= Hopkins, Florida =

Former town in Florida

Hopkins, also known as South Melbourne, is a former town in Brevard County, Florida, United States. It is part of the present-day city of Melbourne.

==Town of Hopkins, Florida==
The former town of Hopkins was developed by George W. Hopkins after he formed the Union Cypress Company on the south side of Crane Creek in present-day Melbourne, Florida. This is where Hopkins constructed cypress and pine sawmills in the years between 1910 and 1915. Hopkins also purchased nearly 100000 acre in southwestern Brevard County and Osceola County. Hopkins constructed the Union Cypress Railroad to transport timber from Deer Park in Osceola County to his mills south of Melbourne.

The Hopkins operation became the company town of Hopkins, employing up to 500 men at its peak, complete with a company store, hospital, post office and FEC railroad depot.

==Hopkins Lumber Products==
Hopkins became the most successful businessman in Brevard County in the early 1900s.
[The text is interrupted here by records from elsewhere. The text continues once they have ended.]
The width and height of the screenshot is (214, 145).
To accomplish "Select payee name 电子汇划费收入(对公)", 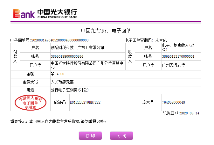I will click(x=178, y=48).
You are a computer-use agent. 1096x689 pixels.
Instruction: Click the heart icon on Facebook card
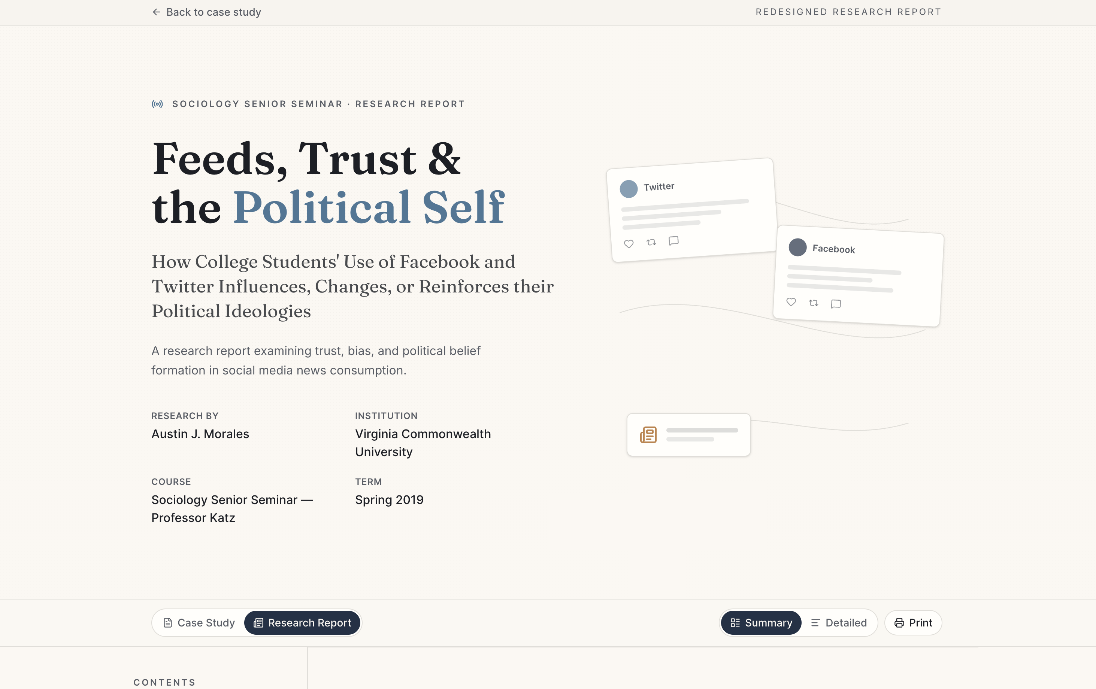click(x=791, y=302)
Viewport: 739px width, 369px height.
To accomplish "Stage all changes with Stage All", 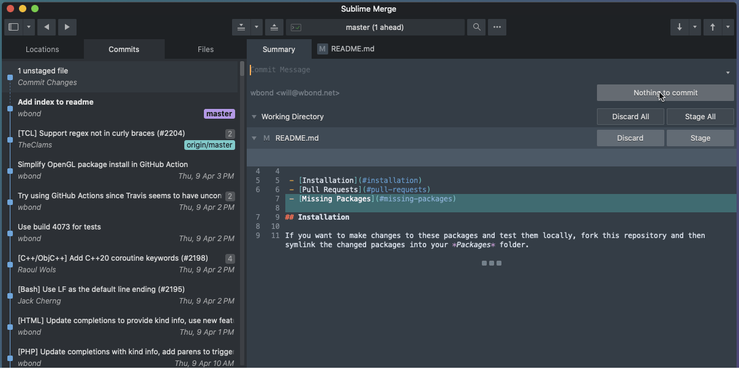I will (700, 116).
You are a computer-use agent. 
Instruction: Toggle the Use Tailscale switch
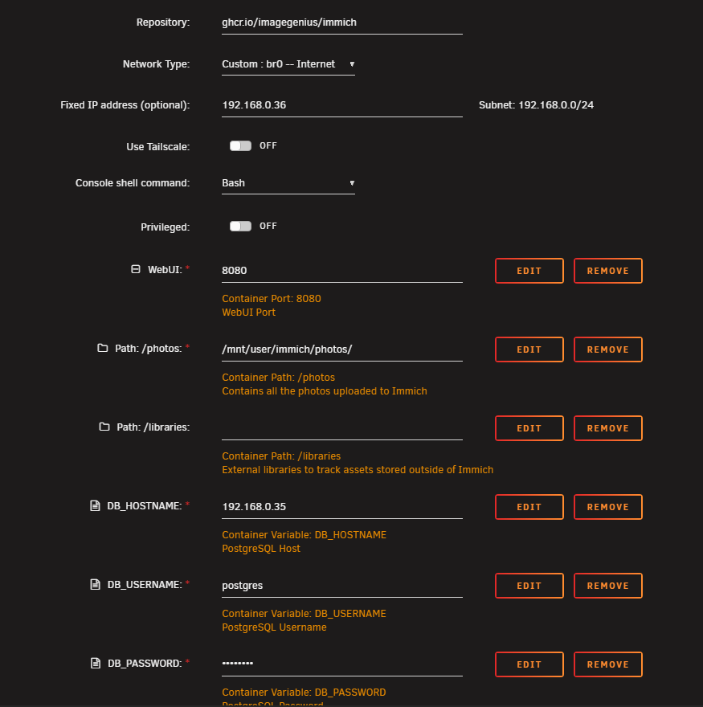(240, 145)
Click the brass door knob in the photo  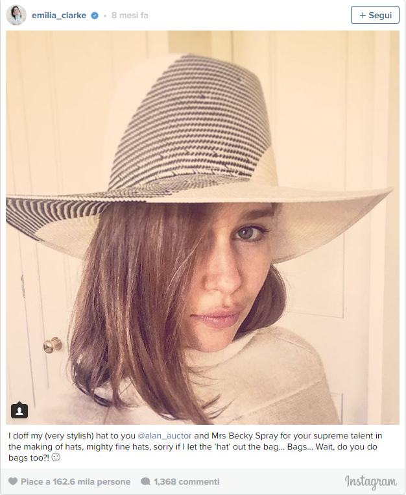[53, 345]
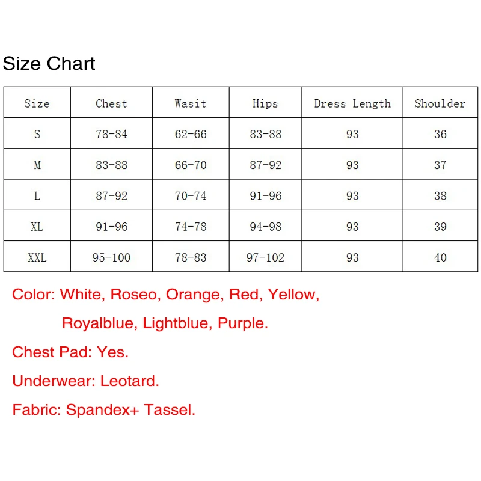Viewport: 481px width, 481px height.
Task: Select waist value 66-70 cell
Action: pos(191,165)
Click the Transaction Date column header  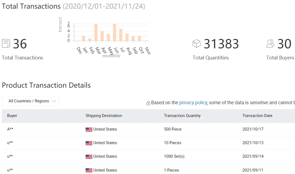(257, 116)

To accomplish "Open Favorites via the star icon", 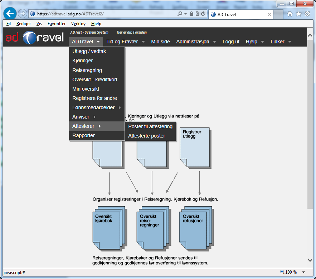I will [298, 14].
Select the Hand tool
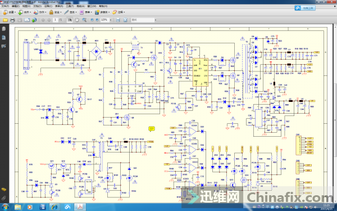This screenshot has height=211, width=337. tap(77, 20)
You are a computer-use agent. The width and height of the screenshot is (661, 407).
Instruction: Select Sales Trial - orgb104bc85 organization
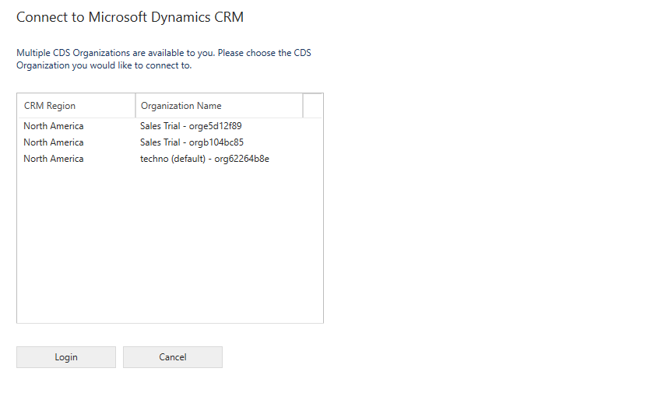coord(192,142)
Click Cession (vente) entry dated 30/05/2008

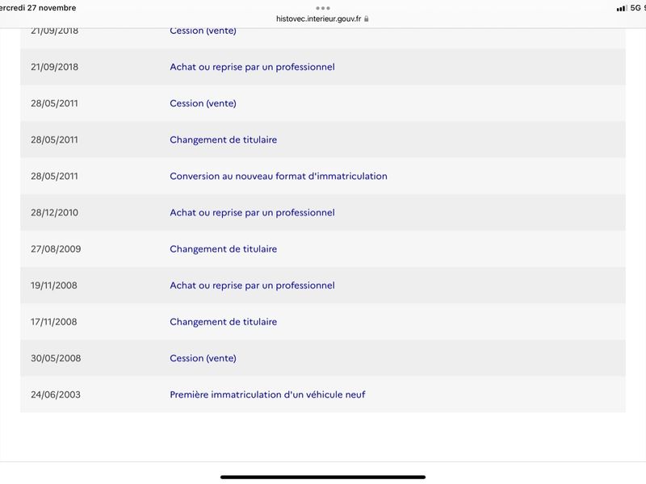203,358
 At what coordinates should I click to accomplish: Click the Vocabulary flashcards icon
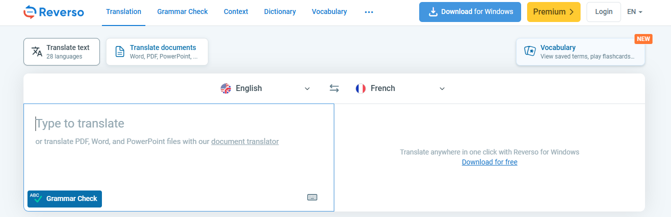point(530,52)
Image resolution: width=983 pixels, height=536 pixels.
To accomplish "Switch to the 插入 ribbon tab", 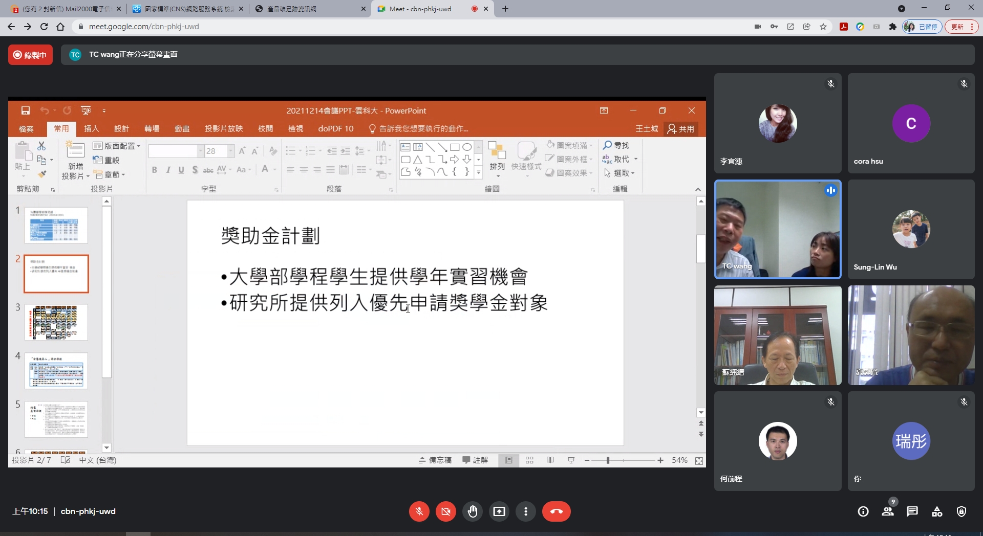I will [91, 129].
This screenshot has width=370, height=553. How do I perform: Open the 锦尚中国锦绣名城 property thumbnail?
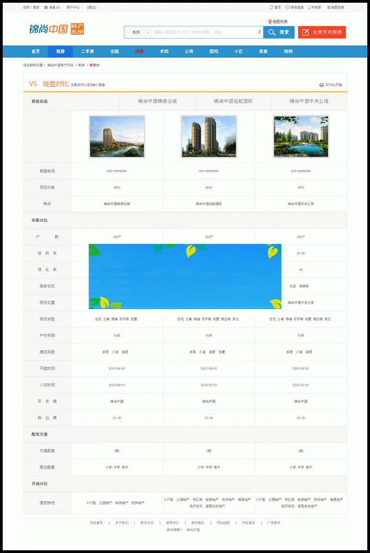coord(117,137)
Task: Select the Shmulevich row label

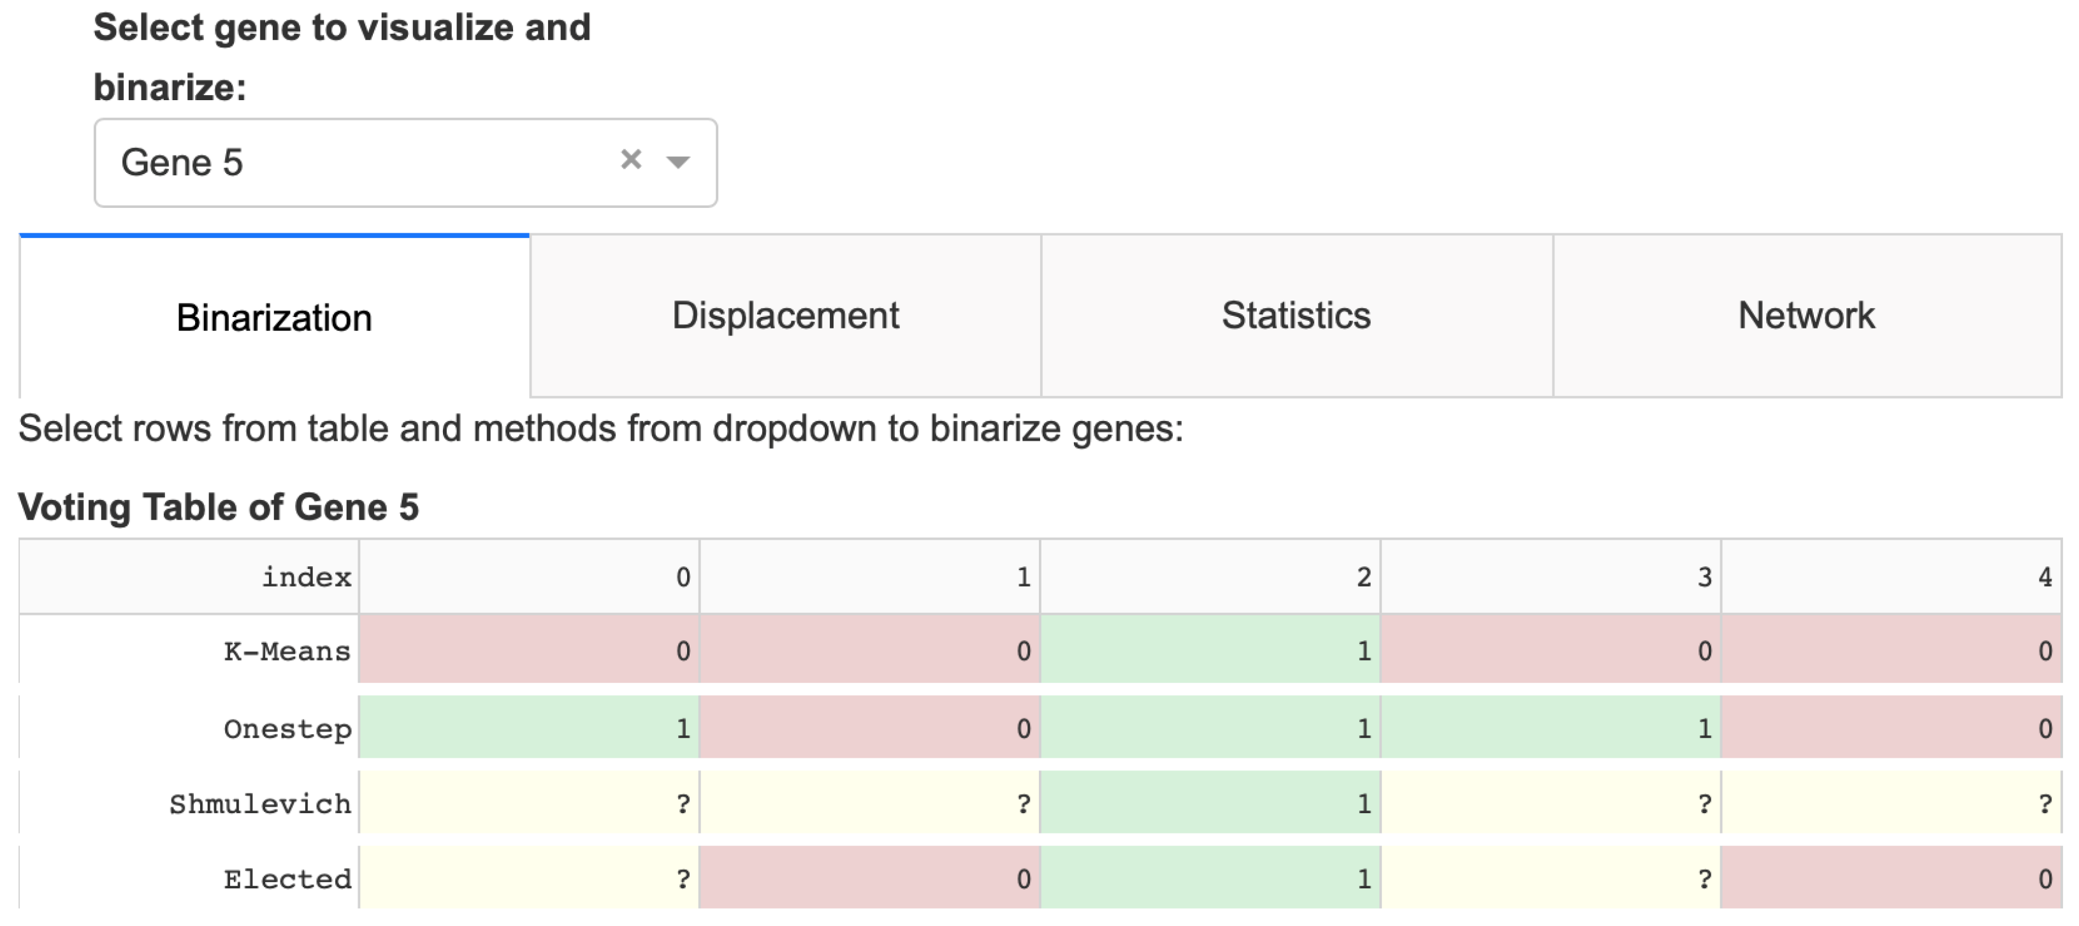Action: [260, 803]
He worked with his son-in-law, William H. Kempfer, to promote the settlement of Deer Park. His products were shipped throughout the state on the Florida East Coast Railroad. Many of the original bridges, including the first to span the Indian River at Cocoa, were built with Union Cypress products. The Hopkins cypress mill burned to the ground in 1920, but was rebuilt. The mill continued to operate after George Hopkins died in 1925, supplying lumber and building products for the building boom of the twenties. The Hopkins sawmills finally closed after the Deer Park site had been stripped of its most valuable timber. The Kempfer Sawmill continues to operate near Deer Park, providing cypress and mulch for Brevard and Osceola Counties.